Tesla’s stock skidded as much as 15% on Thursday amid signs of weak sales in China due to a softening economy and the still-spreading coronavirus.

The electric carmaker’s shares fell to as low as $669.02 during morning trading, before slightly recovering. Its shares closed at $679, down nearly 13%.

Tesla had promised aggressive growth in China this year, but all signals point otherwise. China’s state-run Automotive Information Net has reported that registrations of new Tesla cars were down 46% between December and January, to 3,563 vehicles.

Meanwhile, Chinese EV sales dropped a steep 34.6% in the fourth quarter of 2019, investment bank Cowen said in an early February report.

Those declines may not be strongly linked to coronavirus: Chinese authorities didn’t report the first cases to the World Health Organization until December 31. China has been in a mild overall slowdown, with economic growth declining in 2019 to 6.1%, from 6.5% in 2018.

But coronavirus does appear to have sharply accelerated the broader trend. Overall car sales in China declined a staggering 92% in the first two weeks of February, according to Bloomberg. Tesla blamed coronavirus for a two-week closure of its new Shanghai factory.

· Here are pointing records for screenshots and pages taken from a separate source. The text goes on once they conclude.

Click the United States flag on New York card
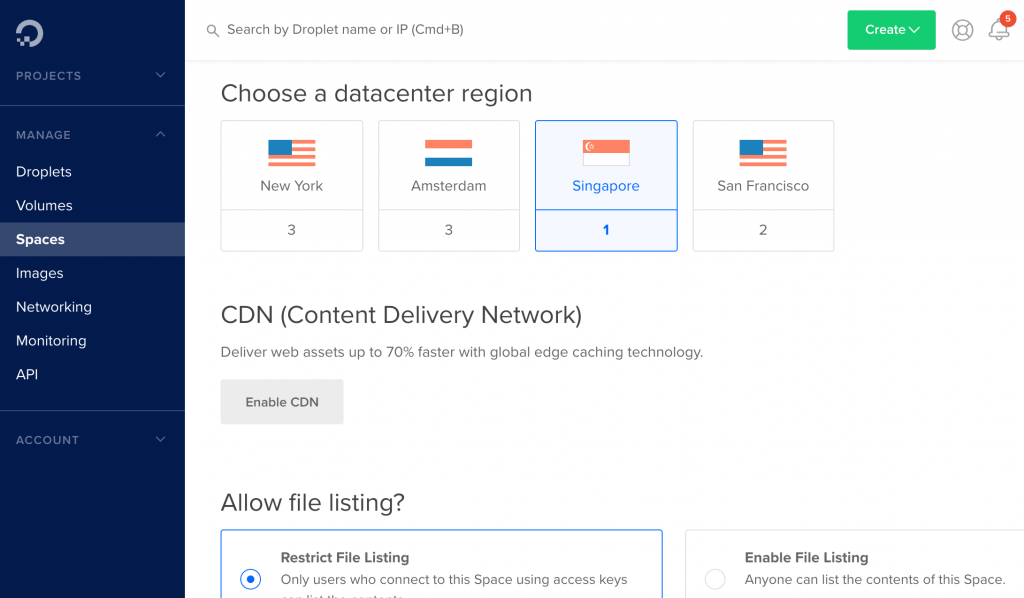The width and height of the screenshot is (1024, 598). 291,153
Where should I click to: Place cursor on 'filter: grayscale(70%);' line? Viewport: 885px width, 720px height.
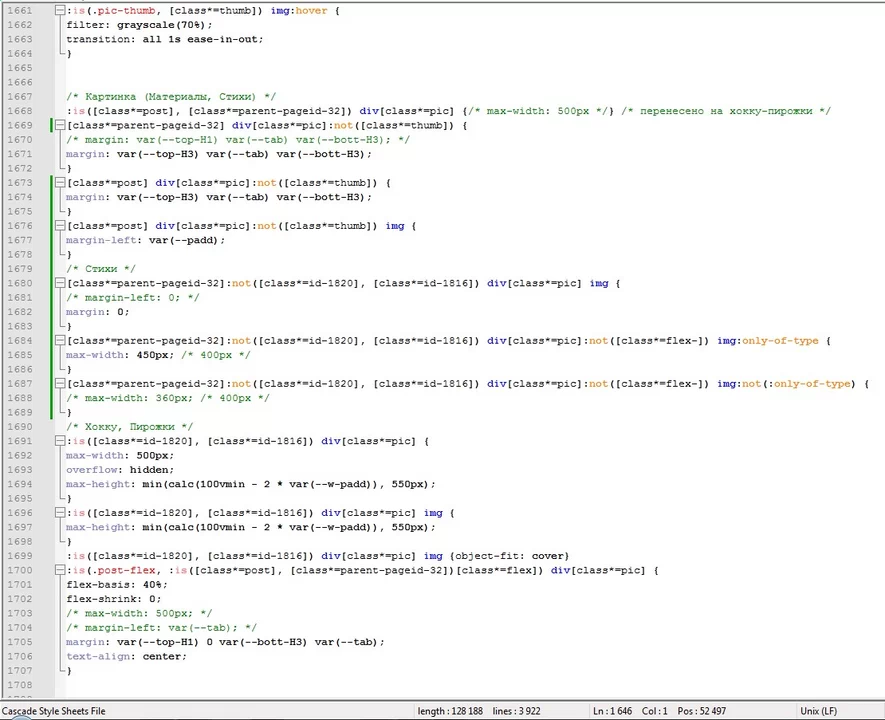[139, 25]
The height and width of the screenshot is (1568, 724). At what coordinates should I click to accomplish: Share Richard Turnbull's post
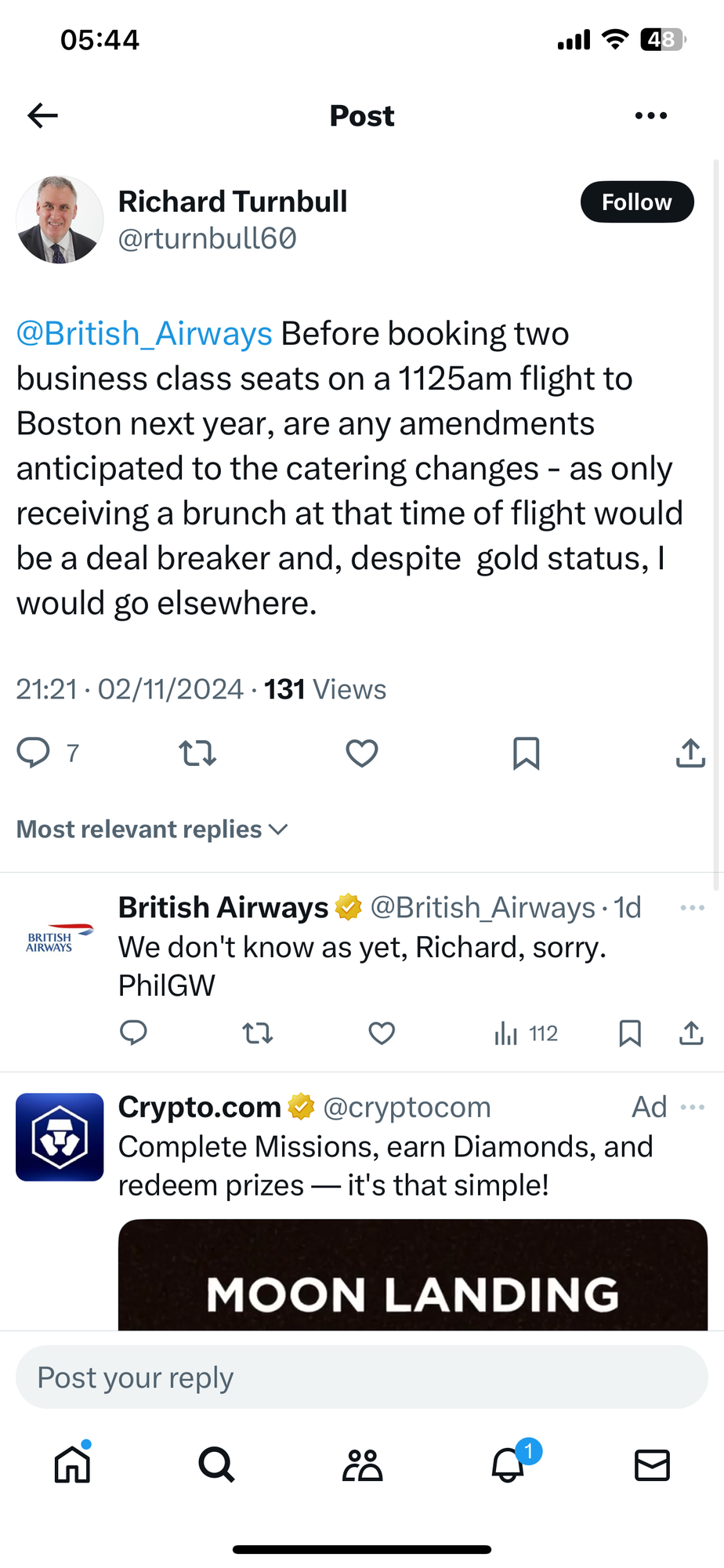690,753
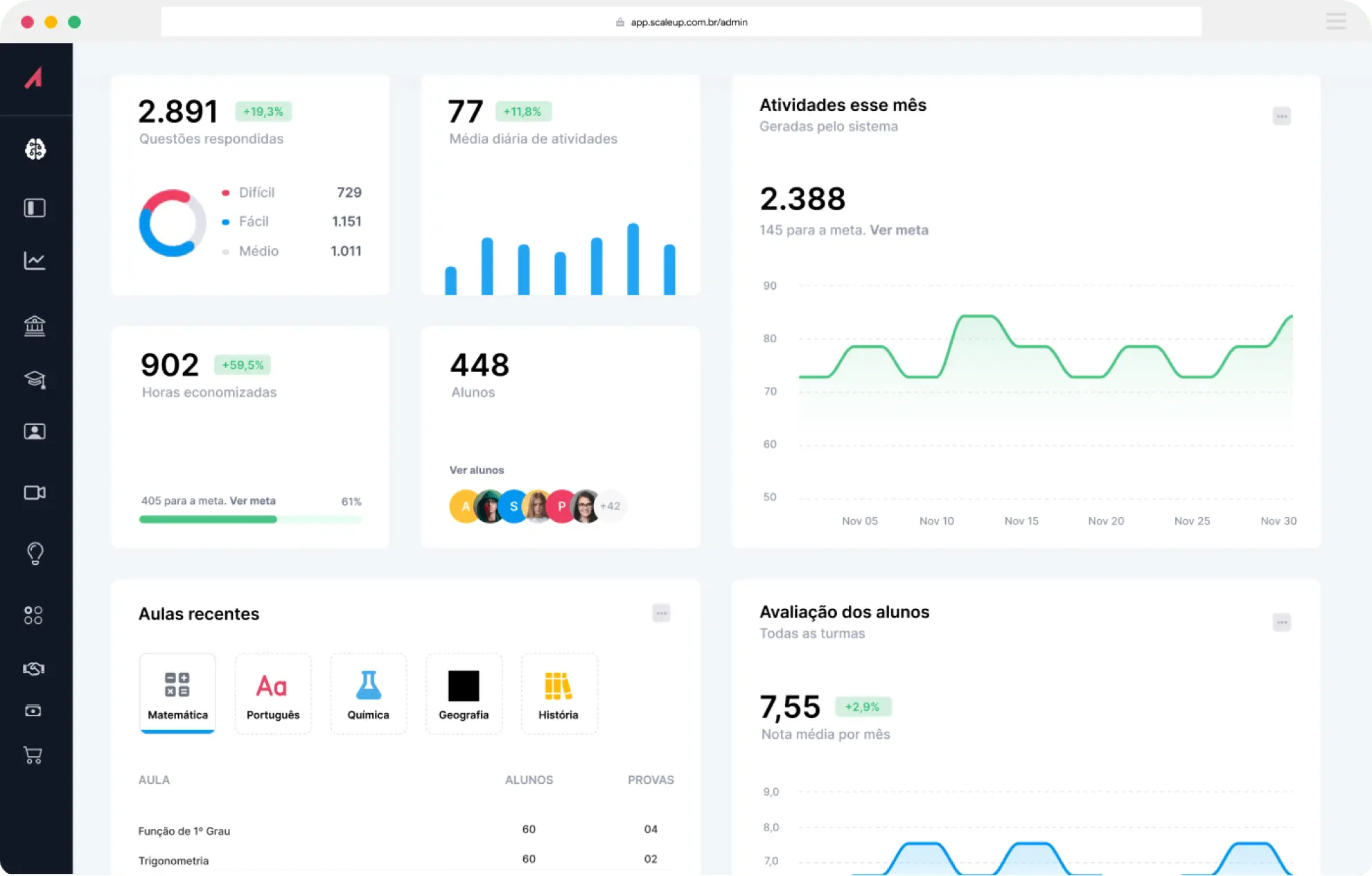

Tesla’s disappointing China numbers come at a particularly sensitive time for its stock, which soared nearly 260% between late October and its peak on February 19. Tesla is now valued at more than $127 billion, far more than competitors like Ford and GM, which sell far more vehicles and, unlike Tesla, are consistently profitable.

That means investors expect Tesla to grow quickly to justify its high-flying stock price. And China, which makes up more than half of the global EV market, has been central to that imperative.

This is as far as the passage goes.